Moments before half time, after his initial shot had been saved, he crashed the ball into Manchester United’s net to give Rovers a 2-0 interval lead in a January 1956 FA Cup tie, which Rovers won 4-0.

The tall, powerful forward scored many goals for the Pirates, his hat tricks against Fulham in November 1955 and Derby County in August 1957 being added to when he scored three times for Bristol City against Southend United in April 1963, and he also enjoyed a successful career as a cricket player and umpire.

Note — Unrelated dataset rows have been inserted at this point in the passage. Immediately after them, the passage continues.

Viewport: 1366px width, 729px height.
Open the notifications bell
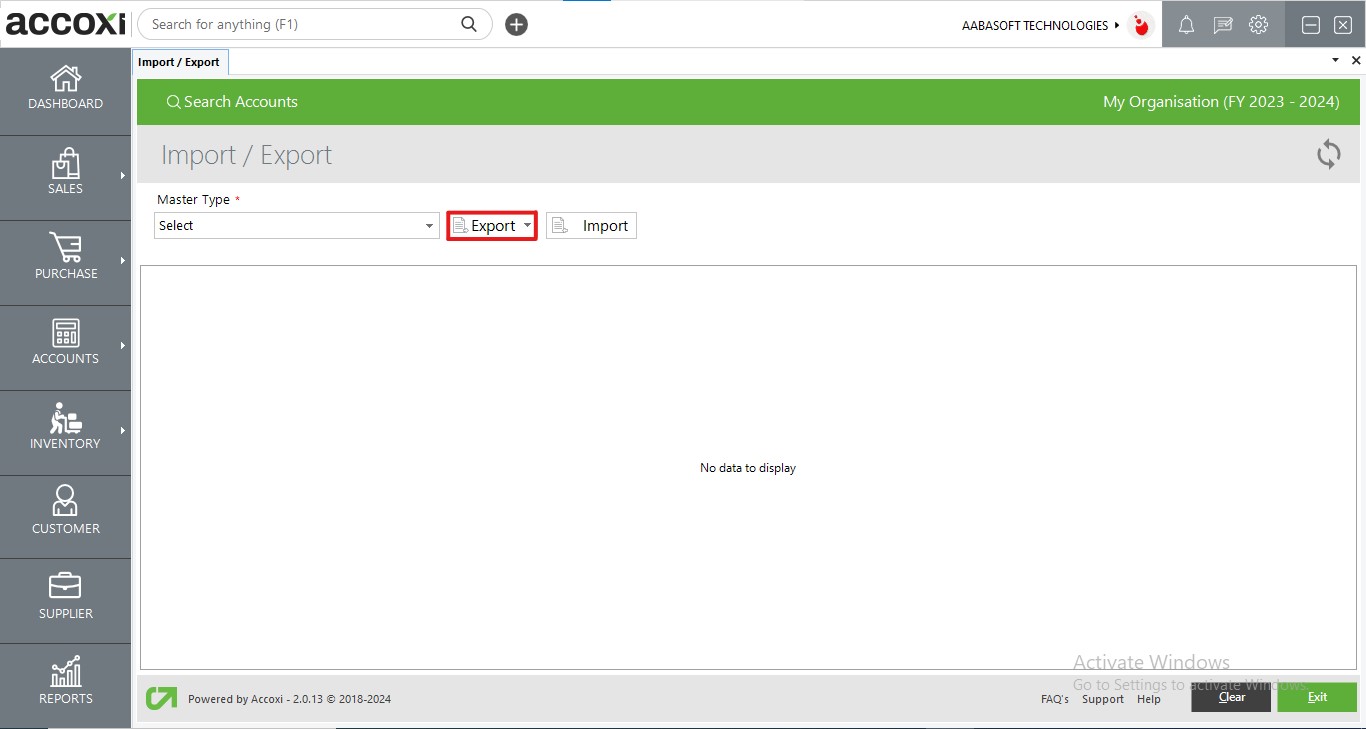pos(1186,25)
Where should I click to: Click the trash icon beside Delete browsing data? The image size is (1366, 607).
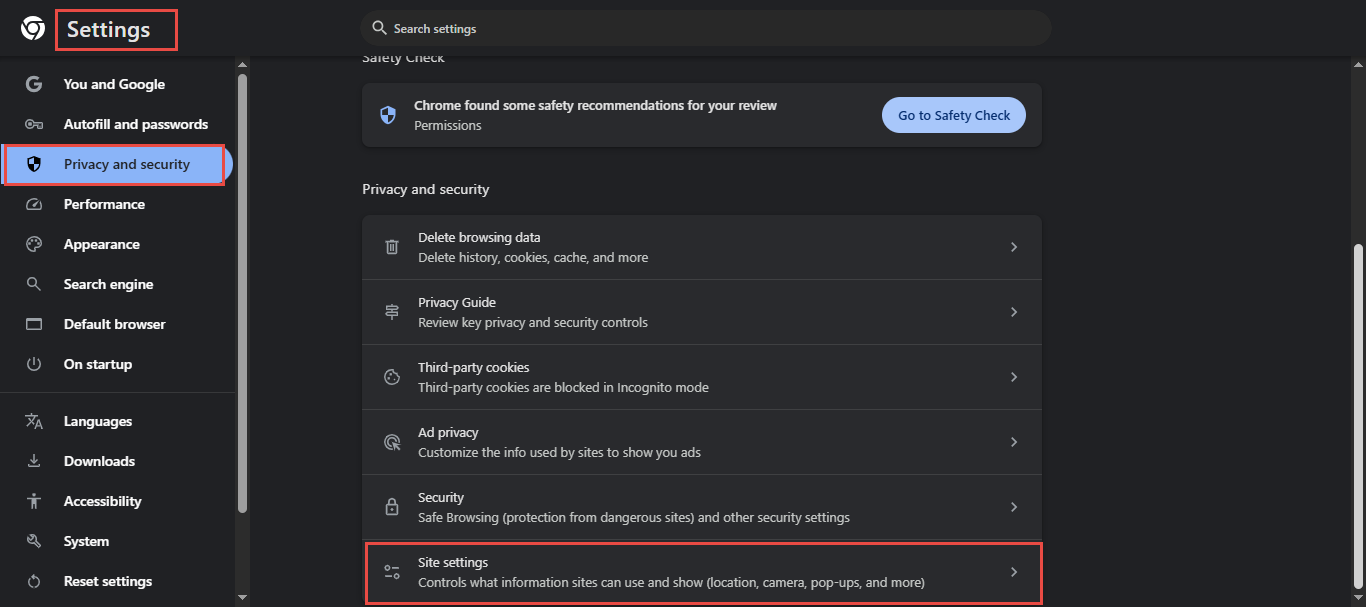pos(392,247)
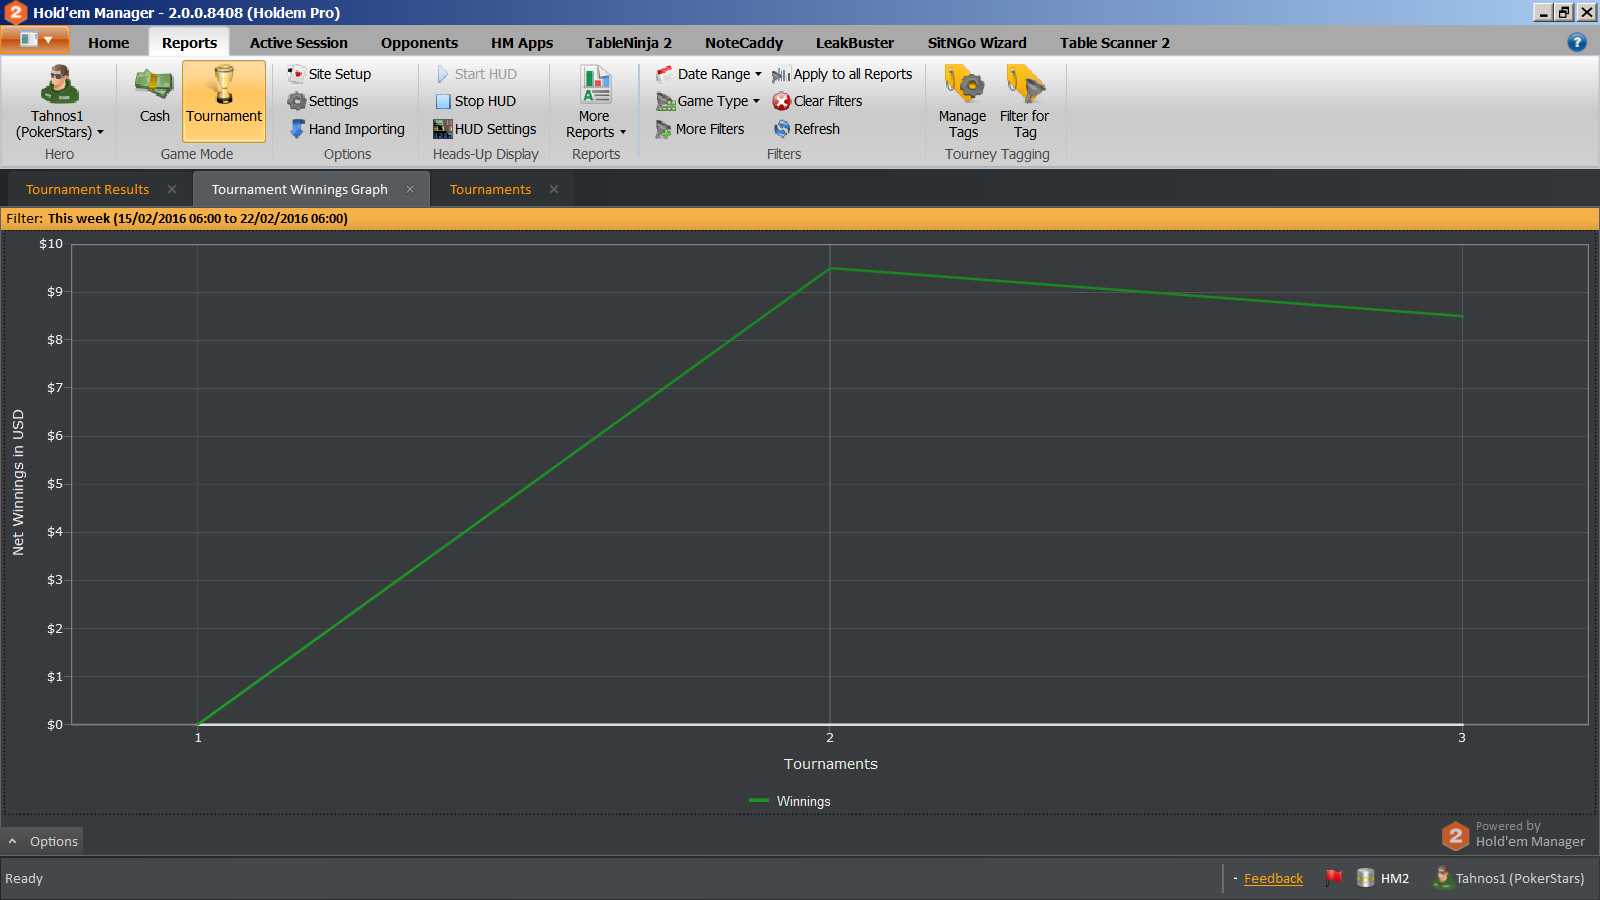Open Manage Tags tool

[x=963, y=101]
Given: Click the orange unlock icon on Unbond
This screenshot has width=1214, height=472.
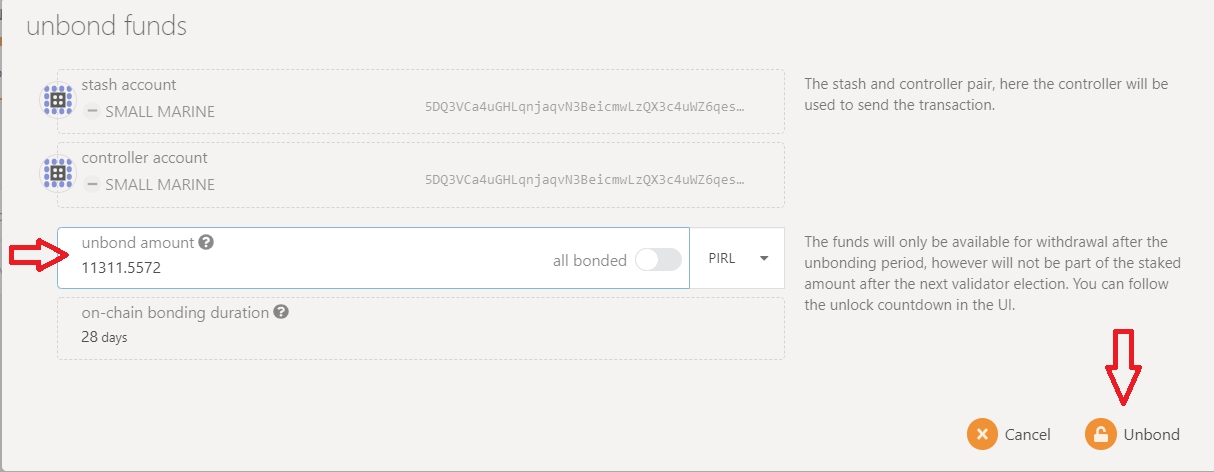Looking at the screenshot, I should tap(1101, 434).
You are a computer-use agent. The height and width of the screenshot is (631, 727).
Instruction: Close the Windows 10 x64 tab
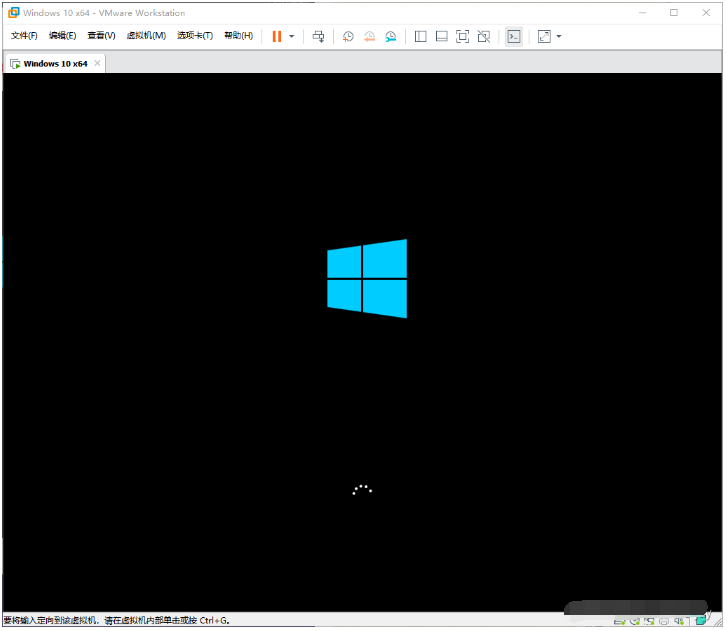[x=97, y=63]
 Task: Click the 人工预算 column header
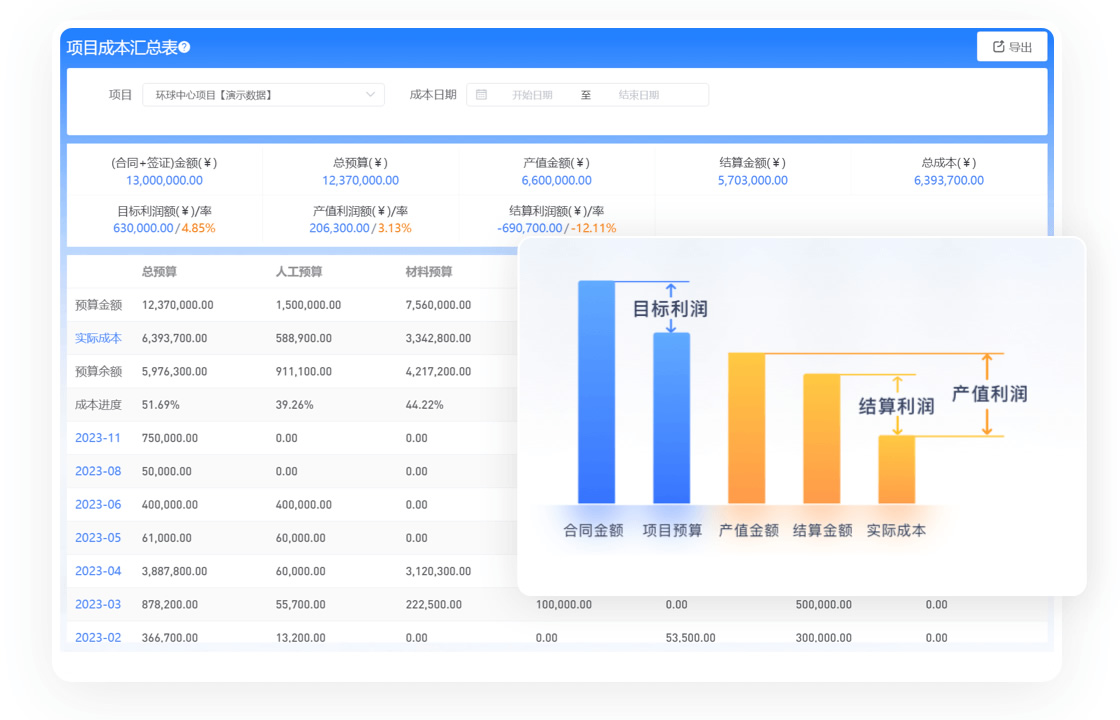click(x=299, y=272)
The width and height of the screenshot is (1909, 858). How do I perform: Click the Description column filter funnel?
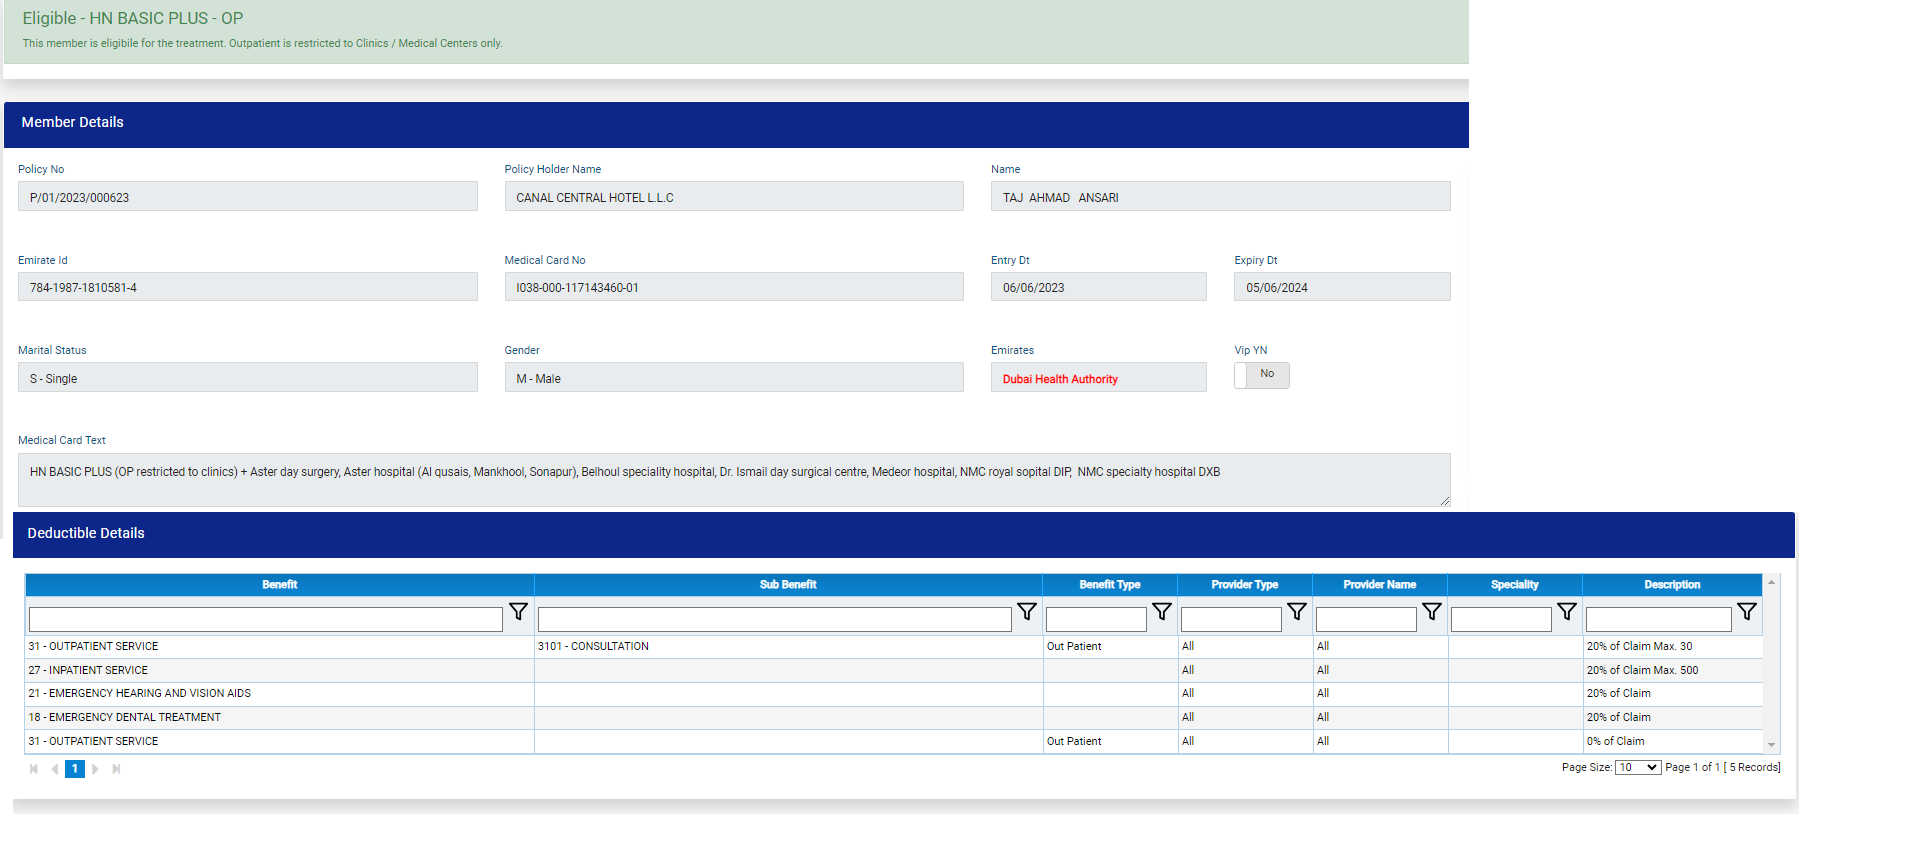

It was manager Brough Fletcher who took Meyer to Eastville in 1949 on a weekly wage of £7, impressed by his 47 goals in 32 games for Pokesdown as well as Hampshire Boys representation, and the young forward played for England Schoolboys as well as in one match for England National Association of Boys’ Clubs against Wales.

Whilst with Rovers, in his early years, he enjoyed local football too with Kingsway, once scoring four goals in a game. Meyer was Gloucestershire’s wicketkeeper from 1957 to 1971, his 405 first class matches bringing 5,367 runs at an average of 14.19, as well as 118 stumpings and 709 catches and he took part in the county’s tour of Bermuda in 1962.

It was a dispute over pre-season training clashing with cricket commitments which led him to leave Eastville after appearing in 139 league games and scoring 60 goals for the club.

Sixteen goals in 36 Southern League games at Hereford were to follow his time at Ashton Gate and Meyer, his pace going, was converted into a solid wing half at Edgar Street, before top scoring at Glastonbury in 1966/67 with 14 goals. The reliable cricketer evolved into a respected cricketing umpire who, between 1978 and 1993, took charge in 26 Test matches, including the famous Botham Ashes Test at Headingley in 1981, and 123 one day internationals, including the World Cup Finals of 1979 and 1983.

He undertook an annual lecturing and cricket coaching visit to South Africa through the 1980s and at one stage had a golf handicap of five. A salesman who lived in Pucklechurch with his wife Gillian and three sons, one of whom Adrian was a team mate of Gavin Kelly at Scarborough, Meyer moved to Little Eaton in Derbyshire and, despite suffering a stroke in the autumn of 2005, after which he moved to the warmth of South Africa, he continued to follow Rovers’ fortunes.

A biography, ‘Getting it right’ by Andrew Hignell, was published by Tempus in 2006.

Our thoughts are with Barrie’s family and friends at this sad time.